Fork me on GitHub

@lucasbradstreet is there way from outside the peer to detect if one of the peer hangs ? (we previously talk about the hang, with the datomic write-bulk-datoms-async as the output). My initially thought is to periodical to check if the log has changes using onyx.http-query, based on the assumption that the log dos not change when the peer hangs, but this approse only works when using a single peer - when running in a multi peer cluster its need to detect if a specific peers has updated the log. Do you have any hints on how to accomplish this ?


@zamaterian I don’t have anything good for you ready to go, but maybe we can work through creating something that we can expose via metrics and possibly onyx.http-query


@zamaterian by the way, did you ever find out the cause of the write-bulk-datoms-async hang? I did create a patch to timeout on deref, but never shipped it.


@lucasbradstreet never figuring it out 🙂 exposing the some of the metrics via onyx.http-query sound like the way to go.


I still think it's likely that you hit memory pressure and datomic failed in weird ways that stopped it from dereffing. I might add that fix anyway.


Just spent the night with a corrupt datomic database 😉


So, for the metric, maybe we can track whenever a task tries to read a batch. That would give a good indication of whether it is stuck anywhere.


Or maybe an indicator of amount of outstanding checkpointed segments in zookeeper (since the sql checkpoints all segments on startup)


The problem there is if you have three output peers and one is stuck, the checkpoint might still update.
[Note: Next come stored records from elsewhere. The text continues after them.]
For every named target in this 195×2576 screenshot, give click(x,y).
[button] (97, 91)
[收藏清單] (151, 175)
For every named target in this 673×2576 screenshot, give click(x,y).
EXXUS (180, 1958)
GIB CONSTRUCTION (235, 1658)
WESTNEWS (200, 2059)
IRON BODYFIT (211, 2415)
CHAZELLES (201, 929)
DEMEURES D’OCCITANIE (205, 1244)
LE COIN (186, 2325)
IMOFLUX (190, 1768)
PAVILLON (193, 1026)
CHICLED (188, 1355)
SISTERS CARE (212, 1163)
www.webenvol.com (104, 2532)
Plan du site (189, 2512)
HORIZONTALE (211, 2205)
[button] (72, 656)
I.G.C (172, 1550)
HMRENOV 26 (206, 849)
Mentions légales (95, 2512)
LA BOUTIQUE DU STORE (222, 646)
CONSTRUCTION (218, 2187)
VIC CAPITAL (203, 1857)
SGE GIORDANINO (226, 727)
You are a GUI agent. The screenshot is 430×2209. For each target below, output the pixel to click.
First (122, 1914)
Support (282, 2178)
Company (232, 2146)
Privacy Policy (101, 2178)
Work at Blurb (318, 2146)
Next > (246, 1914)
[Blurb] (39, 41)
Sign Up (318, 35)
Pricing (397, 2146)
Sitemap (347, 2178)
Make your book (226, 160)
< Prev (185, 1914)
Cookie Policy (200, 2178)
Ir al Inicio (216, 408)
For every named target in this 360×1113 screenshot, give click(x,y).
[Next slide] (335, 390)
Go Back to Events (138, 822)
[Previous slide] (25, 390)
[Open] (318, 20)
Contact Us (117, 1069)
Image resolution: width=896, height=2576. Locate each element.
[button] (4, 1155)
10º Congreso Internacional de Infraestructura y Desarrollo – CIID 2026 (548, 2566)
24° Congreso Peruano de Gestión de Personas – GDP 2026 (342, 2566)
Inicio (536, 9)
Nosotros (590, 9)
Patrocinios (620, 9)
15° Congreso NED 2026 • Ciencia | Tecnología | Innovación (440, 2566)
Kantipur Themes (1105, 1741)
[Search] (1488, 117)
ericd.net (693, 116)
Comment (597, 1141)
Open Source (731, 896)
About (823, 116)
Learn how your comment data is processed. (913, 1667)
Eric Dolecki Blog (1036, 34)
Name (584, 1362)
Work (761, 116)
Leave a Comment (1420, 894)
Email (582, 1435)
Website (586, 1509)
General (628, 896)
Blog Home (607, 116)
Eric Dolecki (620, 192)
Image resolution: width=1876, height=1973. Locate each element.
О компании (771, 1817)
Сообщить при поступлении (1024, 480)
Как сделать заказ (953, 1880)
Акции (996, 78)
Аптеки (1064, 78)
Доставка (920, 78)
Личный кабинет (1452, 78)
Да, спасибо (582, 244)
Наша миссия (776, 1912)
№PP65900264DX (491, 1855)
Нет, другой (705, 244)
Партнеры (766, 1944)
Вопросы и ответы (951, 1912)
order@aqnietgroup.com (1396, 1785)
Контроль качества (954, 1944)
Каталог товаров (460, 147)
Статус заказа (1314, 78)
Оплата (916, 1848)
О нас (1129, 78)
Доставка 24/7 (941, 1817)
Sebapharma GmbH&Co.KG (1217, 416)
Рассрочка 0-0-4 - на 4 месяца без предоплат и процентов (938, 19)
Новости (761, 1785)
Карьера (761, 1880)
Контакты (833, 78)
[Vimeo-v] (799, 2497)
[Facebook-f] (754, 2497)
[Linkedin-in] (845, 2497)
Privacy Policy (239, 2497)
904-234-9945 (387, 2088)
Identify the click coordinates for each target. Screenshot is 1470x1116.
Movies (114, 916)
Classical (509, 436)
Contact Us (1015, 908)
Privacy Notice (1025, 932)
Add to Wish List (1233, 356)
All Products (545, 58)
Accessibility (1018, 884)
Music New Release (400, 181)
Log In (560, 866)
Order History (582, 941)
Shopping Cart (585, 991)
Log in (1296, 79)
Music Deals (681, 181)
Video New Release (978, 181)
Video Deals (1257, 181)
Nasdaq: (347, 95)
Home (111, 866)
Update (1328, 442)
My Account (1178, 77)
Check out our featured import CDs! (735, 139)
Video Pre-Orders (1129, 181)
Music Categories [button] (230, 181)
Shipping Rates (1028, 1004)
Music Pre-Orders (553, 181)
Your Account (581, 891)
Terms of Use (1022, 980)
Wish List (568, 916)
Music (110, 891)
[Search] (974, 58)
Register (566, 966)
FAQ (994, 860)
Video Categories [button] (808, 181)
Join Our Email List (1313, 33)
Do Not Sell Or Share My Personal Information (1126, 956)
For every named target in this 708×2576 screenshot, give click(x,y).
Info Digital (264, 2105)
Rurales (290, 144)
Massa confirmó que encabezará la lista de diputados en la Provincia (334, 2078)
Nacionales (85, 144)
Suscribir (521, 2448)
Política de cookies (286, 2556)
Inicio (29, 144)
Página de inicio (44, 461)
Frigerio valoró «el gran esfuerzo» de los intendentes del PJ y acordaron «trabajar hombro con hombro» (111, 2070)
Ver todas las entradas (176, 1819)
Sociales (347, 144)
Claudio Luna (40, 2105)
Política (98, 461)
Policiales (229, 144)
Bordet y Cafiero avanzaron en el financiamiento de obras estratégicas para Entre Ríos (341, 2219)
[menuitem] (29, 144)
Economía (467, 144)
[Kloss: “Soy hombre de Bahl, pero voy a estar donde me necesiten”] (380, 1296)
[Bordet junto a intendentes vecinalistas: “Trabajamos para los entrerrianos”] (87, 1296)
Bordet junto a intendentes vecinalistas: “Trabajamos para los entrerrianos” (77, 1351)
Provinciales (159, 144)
You would probably see retries though


So for a single peer its when a task read a batch, for the entire cluster it could be outstanding checkpointed segments.


Ah, I see what you mean. Why not just look at how many messages are getting acked then?


That’s kind of the same thing, since it’ll cause segments to go from outstanding to not outstanding


How do we do the same in a ’streaming context’ since we dont know when we will receive new segements (eg from kafka), probably need to look at if any segments is in-flight ?


You can possible use a combination of throughput on the input task, and pending count on the input task


That way you know things are moving and you also know how many messages are in flight


@lucasbradstreet thx for your input 🙂

Drew Verlee14:10:47

when testing an aggregation locally i assume its typically to use an atom as shown in learning onyx?


That’s usually the easiest


if this is useful to others, here's a simple function to view a workflow via

(defn workflow-to-adj-map
  "Convert an Onyx workflow
   to a adjacency matrix as a map.
    e.g. [[:a :b] [:a :c] [:b :d] [:c :d]]
      => {:a [:b :c] :b [:d]  :c [:d]})
  (reduce (fn [m [k & vs]]
            (assoc m k (conj (m k []) (first vs) ))
                        ) {} workflow))
;; #ds/graph (workflow-to-adj-map workflow)


someone's gonna want it eventually 😉